Your instructions: In the records that follow, find the line with "Image resolution: width=303, height=2576."; from there, retype every line exactly through the line with "[This online store is secured by Shopify]", which also belongs to the answer.

Supplied data:

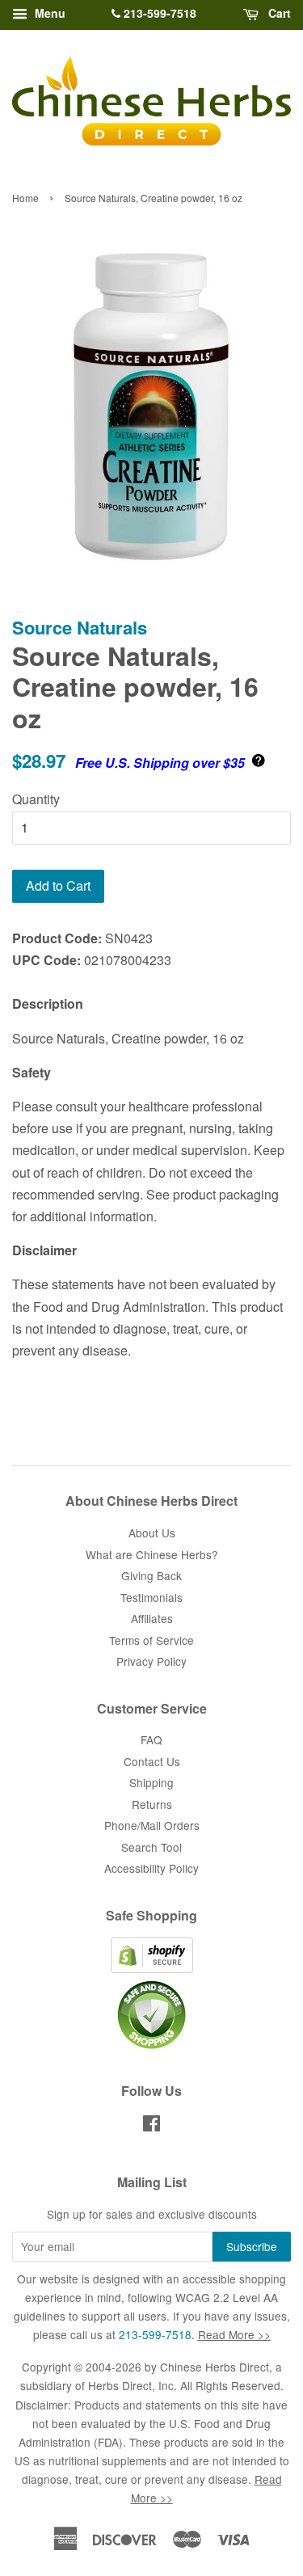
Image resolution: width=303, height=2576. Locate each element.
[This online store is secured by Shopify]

...

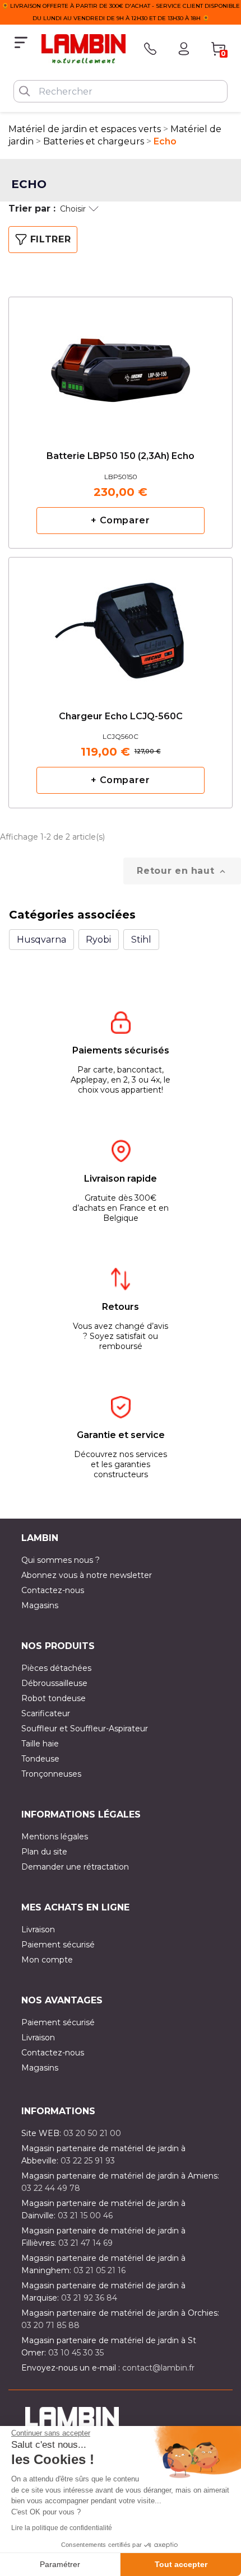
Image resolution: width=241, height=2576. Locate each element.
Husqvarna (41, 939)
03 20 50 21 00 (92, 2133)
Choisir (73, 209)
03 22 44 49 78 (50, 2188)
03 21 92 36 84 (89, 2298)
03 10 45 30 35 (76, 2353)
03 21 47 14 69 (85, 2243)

Task answer:
Image resolution: width=303, height=2576. Locate each element.
[This online store is secured by Shopify]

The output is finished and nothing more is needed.